*SUPPLIED RECORDS*.
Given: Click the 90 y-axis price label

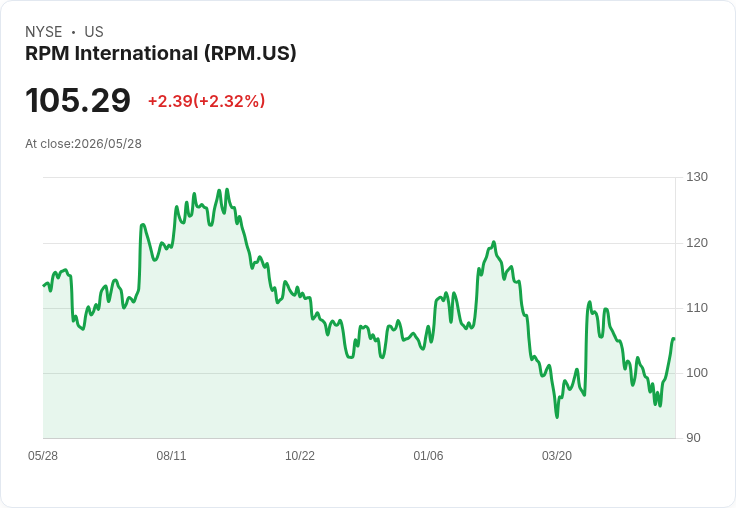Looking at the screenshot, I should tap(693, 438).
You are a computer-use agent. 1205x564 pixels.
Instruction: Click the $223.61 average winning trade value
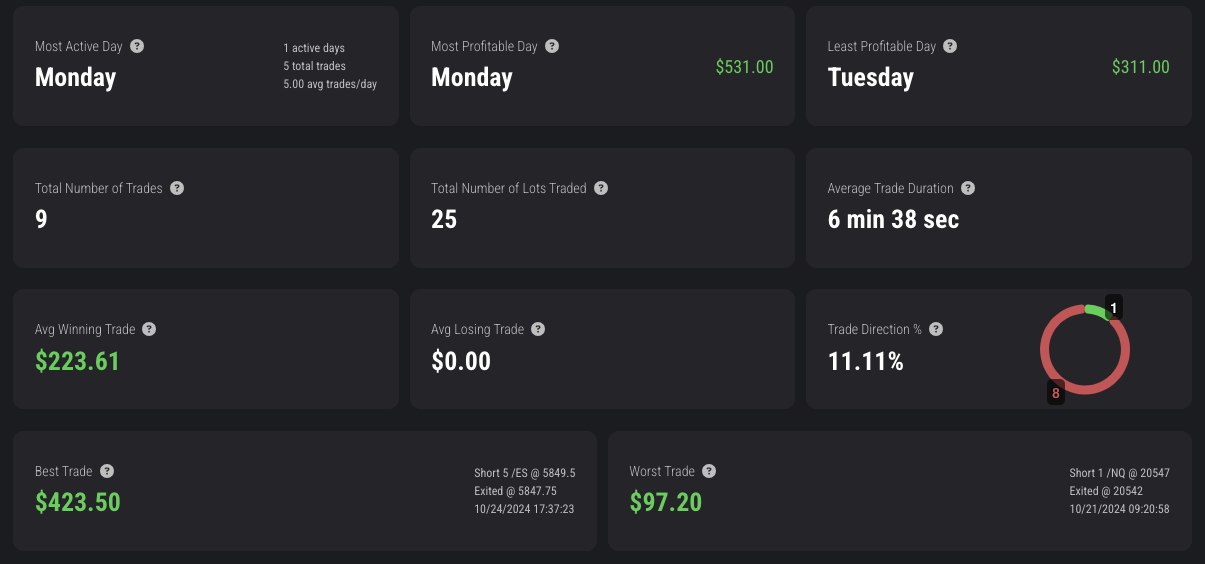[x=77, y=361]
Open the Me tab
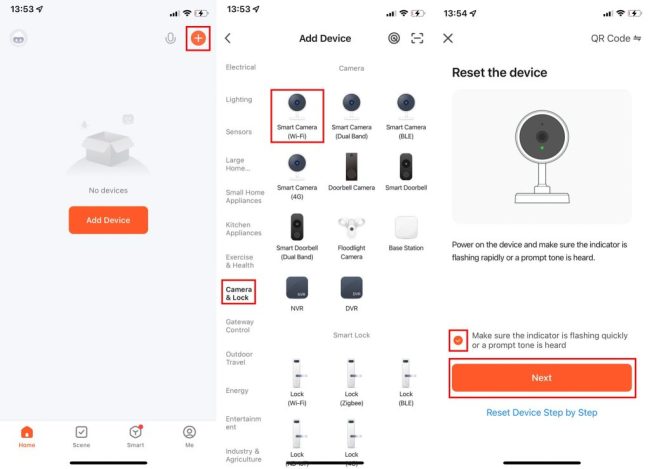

*REQUIRED WORK*. Repeat the entries faithfully. Any picture gets left out.

*OUTPUT OF THE TASK*.
Given: Click the 90 y-axis price label

Looking at the screenshot, I should tap(693, 438).
You are a computer-use agent. 1205x564 pixels.
Instruction: Click the $223.61 average winning trade value
[x=77, y=361]
Open the Me tab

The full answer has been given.